Hruby led Sandia for about two years during the Barack Obama administration, from mid-2015 to mid-2017. Since then, she has worked as an independent consultant, logging time on federal advisory boards such as the Defense Programs Advisory Board, and nonprofits including the Washington, D.C.-based Nuclear Threat Initiative.
Hruby spent more than 30 years working at Sandia, holding positions in weapons and nonproliferation programs before rising to lead the labs network. She has a master’s degree in mechanical engineering from the University of California at Berkeley.
Hruby would be the second woman to lead DOE’s semi-autonomous National Nuclear Security Administration (NNSA). The first was Lisa Gordon-Hagerty, Hruby’s predecessor. Biden had not made Hruby’s nomination official at deadline Friday for Nuclear Security & Deterrence Monitor.

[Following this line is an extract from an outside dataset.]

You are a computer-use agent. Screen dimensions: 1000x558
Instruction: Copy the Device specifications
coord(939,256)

The Senate Armed Services Committee will have to approve her nomination after a hearing, which also had not been scheduled at deadline.
Sources have told the Monitor that the Biden administration also considered Madelyn Creedon, a deputy NNSA administrator, for the top DOE nuclear-weapons job, but that Creedon removed herself from the running.
Meanwhile, some former government officials wrote a letter to Secretary of Energy Jennifer Granholm urging her to give Gordon-Hagerty an encore at NNSA, sources said this week. Gordon-Hagerty was squeezed out of the government in November by former Secretary of Energy Dan Brouillette. NNSA administrators often stay on after a presidential transition.